9 Amazing Facts About SUSE Linux You Should Know

By Abhishek Prakash

Facts about SUSE Linux

Brief: SUSE Linux is one of the most prominent names in Linux industry. Here are 10 facts about SUSE Linux that you should know.

SUSE Linux does not need an introduction. A dominant player in enterprise Linux market, SUSE is also known for its contribution to the community in form of openSUSE.

You might already know a lot about SUSE Linux but I am still going to list 9 SUSE Linux facts that you may still found amusing.

9 facts about SUSE Linux

1. In the beginning, SUSE was not a Linux distribution. It was founded on 2nd September 1992 by three German students mainly as a service provider. It regularly released software packages for Slackware and printed Linux manuals along with offering technical assistance.

2. SUSE was originally named S.u.S.E., the German acronym for “Software und System-Entwicklung” which means “Software and systems development” in English. Few years down the line, it got renamed to SuSE and later SUSE. The full German name was never really used.

3. The first version of SUSE Linux, S.u.S.E. Linux 1.0 was released in 1994. It was basically Slackware scripts translated into German. In other words, it was a German version of Slackware Linux. (I think it was not released under the name S.u.S.E. but I don’t have data to back my claim).

4. The first ‘real’ SUSE Linux was released in 1996. It was based on Jurix distribution (now defunct). This release was named S.u.S.E Linux 4.2.

SUSE Linux 4.2 release CDs
Image Credit: Wikipedia

The release number 4.2 is actually a reference to number 42 in Hitchhiker’s Guide to Linux, meaning the answer to life, the universe and everything. The releases afterward continued in incremental order until openSUSE was further divided into openSUSE Leap and Tumbleweed.

While Tumbleweed is rolling release and hence has no version number, openSUSE Leap releases are versioned in 42.X format.

5. SUSE Linux has seen several owners so far. In 2001, SUSE Linux started struggling financially. This resulted in the US based Novell acquiring SuSE Linux for $210 million in the year 2004.

_Source data_:
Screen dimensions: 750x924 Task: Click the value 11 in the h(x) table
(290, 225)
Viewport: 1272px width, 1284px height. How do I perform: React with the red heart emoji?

_Your tasks_:
[1] Check each statement against the SUSE Linux article and answer yes or no, quoting the article's words that decide it: (a) SUSE was founded by three German students. (b) openSUSE Leap is a rolling release with no version number. (c) Novell acquired SuSE Linux for $210 million in 2004.
[2] Pick up the SUSE Linux article after its last sentence and keep writing it.

_Expected answers_:
[1]
(a) Yes: "It was founded on 2nd September 1992 by three German students mainly as a service provider."
(b) No: "While Tumbleweed is rolling release and hence has no version number, openSUSE Leap releases are versioned in 42.X format."
(c) Yes: "This resulted in the US based Novell acquiring SuSE Linux for $210 million in the year 2004."

[2]
Novell was later acquired by The Attachmate Group in 2010 for $2.2 billion. However, The Attachmate Group couldn’t survive for long and it was acquired by Micro Focus group in 2014 for $1.2 billion.

6. Although SUSE Linux was open source from the beginning, Novell created openSUSE in 2005 as the ‘open source community version’ of SUSE Linux and started accepted changes from the community developers. Before this, all the work on SUSE was done by the in-house developers.

7. The official logo and mascot of SUSE is a chameleon officially named, “Geeko”. Geeko derives its name from Gecko (a type of lizard/chameleon) and geek.

SUSE Linux mascot Geeko

8. For some years, openSUSE tried to code name its releases based on different shades of green color. Thus you had openSUSE released named Teal, Emerald etc. Prolonged releases were called evergreen.

This was changed in 2015 when openSUSE resurrected into Leap and Tumbleweed and the versioning changed to 42.X. SUSE Linux releases don’t have a codename anymore.

9. SUSE Linux has released Linux parody videos of popular songs for last few years. One of my all time favorites is the Linux version of Uptown Funk:

I hope you found these SUSE Linux facts interesting. You should also read why you should use openSUSE.

If you have other interesting facts to add to this list, feel free to mention it in the comment section below.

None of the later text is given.